The Casimir effect describes the attraction between two perfectly conducting and uncharged parallel plates confined in vacuum. It was the Dutch physicist Hendrik B. G. Casimir who first predicted this phenomena in his paper from 1948 which described it as the pressure difference on both sides of a plate caused by the difference in the vacuum fluctuations outside and amid the plates.
\begin{figure}[ht]
	\centering
 \includegraphics[width=0.30\textwidth]{casimir_plates2.jpg}     
      \caption{Casimir force on parallel plates. The pressure from outside the plates is greater than the pressure amid them, resulting an attracting force acting on both plates. (picture from wikipedia).}
  \label{fig:Casimir Plates}
\end{figure}
\newline
Let us start from the end by presenting the astonishing result, as presented by Casimir \cite{Casimir1948}. The force per $cm^2$, generated by the vacuum vibrations alone, acting on two parallel plates at distance $R$ microns apart is given by:
\begin{equation}
	\label{casimit force}
	F=-\hbar c \frac{\pi^2}{240}\frac{1}{R^4} = -\frac{0.013}{R^4} \hspace{2 mm} dyne/cm^2
\end{equation}
For better understanding the number that Casimir found, let us make some comparisons. The force acting on a $1\times 1$ $cm$ plates separated by $1\mu m$ apart is $F=-0.013\hspace{1 mm}dyne$. This force is comparable to the Coulomb force on the electron in the Hydrogen atom, the gravitational force between two $0.5kg$ weights separated by $1cm$, or about $1/1000$ the weight of a housefly.

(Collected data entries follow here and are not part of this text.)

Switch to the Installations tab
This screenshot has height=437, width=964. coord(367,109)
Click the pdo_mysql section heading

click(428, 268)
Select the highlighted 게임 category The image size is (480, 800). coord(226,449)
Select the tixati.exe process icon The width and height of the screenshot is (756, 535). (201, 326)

While the Casimir force is too small to be observed when dealing with long distances of several meters, when dealing with small distances of several microns the Casimir force becomes dominant.

\section{Classical treatment of the Casimir force}
The idea of a force acting on neutral atoms or molecules is not new to the physics world. The so called $Van$ $der$ $Waals$ $(VdW)$ $interaction$ is a force acting between two neutral atoms \cite{Milonni1994}.

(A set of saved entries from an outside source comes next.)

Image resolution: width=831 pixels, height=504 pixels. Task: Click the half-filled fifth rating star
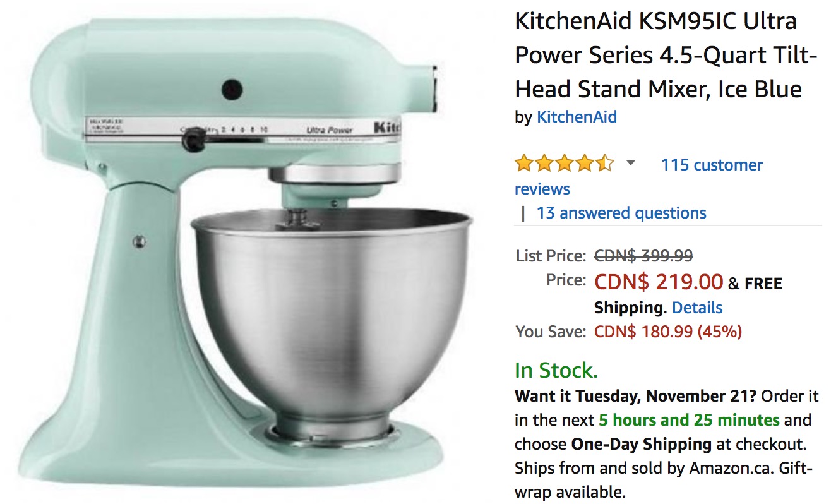tap(604, 164)
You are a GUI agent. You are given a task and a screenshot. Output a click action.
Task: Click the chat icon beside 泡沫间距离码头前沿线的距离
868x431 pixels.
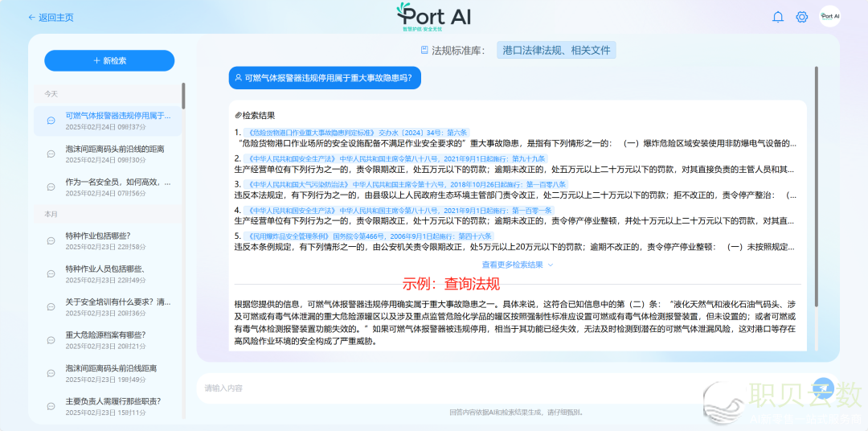coord(51,154)
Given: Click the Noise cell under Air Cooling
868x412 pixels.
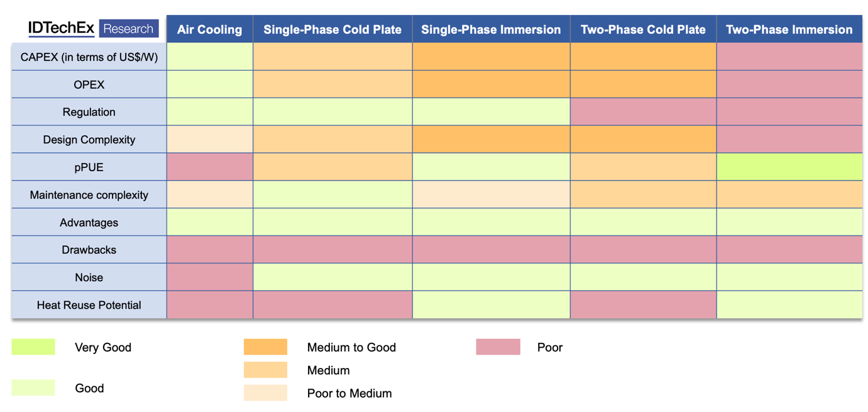Looking at the screenshot, I should pos(209,277).
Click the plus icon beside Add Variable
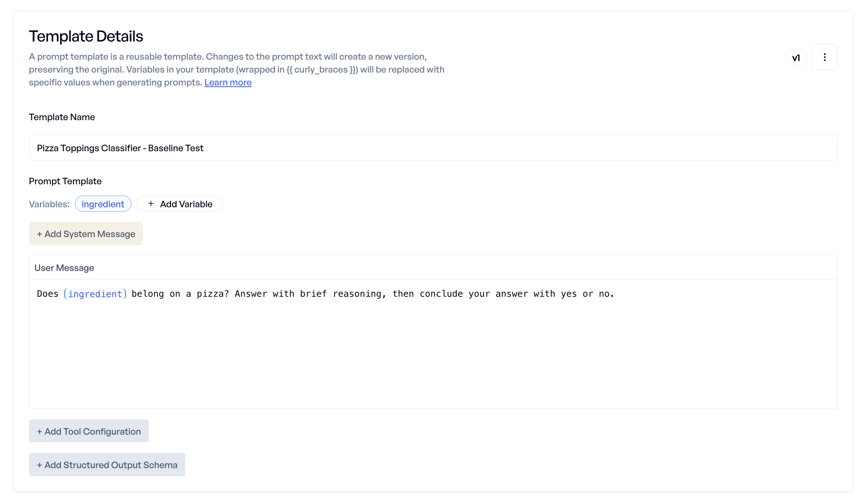Screen dimensions: 868x500 click(x=151, y=204)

One can make a Casimir force approximate derivation based on the VdW interactions between atoms in a two half-spaces. By summing the interactions between all the atoms and using $Clausius - Mossotti$ $relation$ one can get the total force:
\begin{equation}
	F(R)=-\frac{23\hbar c N^2 \alpha^2}{40 R^4}=-\frac{23}{40}\frac{\hbar c}{R^4} \left(\frac{3}
	{4\pi}\right)^2 \left(\frac{\epsilon-1}{\epsilon+2}\right)^2
\end{equation}
And by taking the limit for a perfect conductor ($\epsilon \rightarrow \infty$) one will get:
\begin{equation}
F(R)=-\frac{23}{40}\frac{\hbar c}{R^4} \left(\frac{3}{4\pi}\right)^2
\end{equation}
This result is about $20\%$ within the exact Casimir force given in \eqref{casimit force}.
\newline
So why didn't we get exactly the Casimir force?
\newline
The answer is that the VdW forces are not pairwise additive due to multiple scattering.
Theoretically, it is possible to make the exact calculation using the VdW approach, however, the calculation is very complicated and one should try and find an alternative way. Fortunately, the solution relies on the quantum mechanics phenomena known as $zero - point$ $energy$.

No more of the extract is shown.